Team already working on a treatment for the mutation
University of Pennsylvania researchers have for the first time identified the gene responsible for night blindness in dogs.
Understanding the exact mutation that causes the condition will mean that researchers can get to work on finding a suitable treatment.
Congenital stationary night blindness (CSNB) is a heritable condition that is present from birth and can arise from mutations in several genes. Humans with this condition have virtually normal vision during the day, but struggle to see objects in low-light conditions.
In 2015, researchers from Penn’s School of Veterinary Medicine announced they had discovered a form of true CSNB in dogs. This new research builds on this work, utilising genome sequencing to identify the responsible genetic mutation.

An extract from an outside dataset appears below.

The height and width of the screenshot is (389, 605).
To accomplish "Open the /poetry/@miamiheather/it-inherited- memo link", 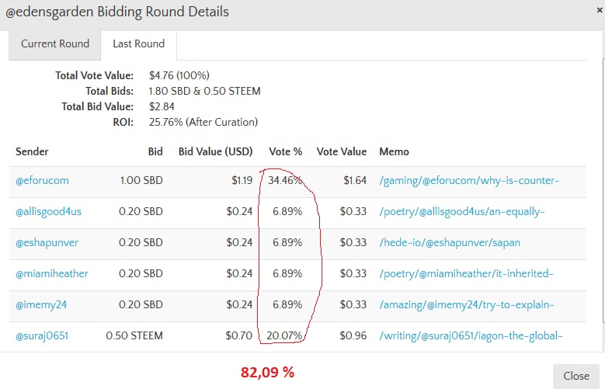I will point(466,273).
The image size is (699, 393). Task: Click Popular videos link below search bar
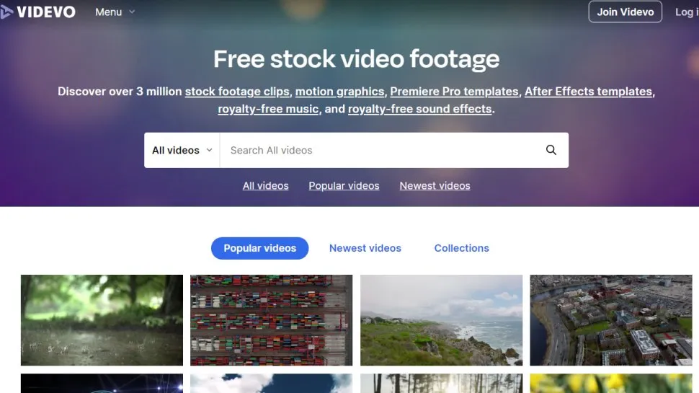coord(344,185)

In the study, researchers analysed 23 closely-related dogs, of which 12 had CSNB and 11 were unaffected. They compared their findings to an international dataset containing genome information from more than 250 dogs.

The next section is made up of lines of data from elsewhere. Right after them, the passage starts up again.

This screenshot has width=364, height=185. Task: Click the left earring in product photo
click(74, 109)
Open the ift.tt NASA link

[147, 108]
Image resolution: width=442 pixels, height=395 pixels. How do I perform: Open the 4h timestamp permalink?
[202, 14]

They found a mutation that affects the LRIT3 gene, involving the deletion of one basepair, causing the resulting protein to be truncated. Notably, LRIT3 mutations have also been implicated in CSNB in humans.
Once they had identified the LRIT3 mutation, they were able to confirm that it was the gene responsible by examining tissue from affected dogs.
“We have indeed nailed down the exact genetic mutation that is causing this disease,” says Keiko Miyadera, an assistant professor of ophthalmology at Penn’s School of Veterinary Medicine and the senior author on the paper.
“The next stage is to work on treating this condition; that is to come, and we’re very excited about it.”
The study is published in the journal Scientific Reports.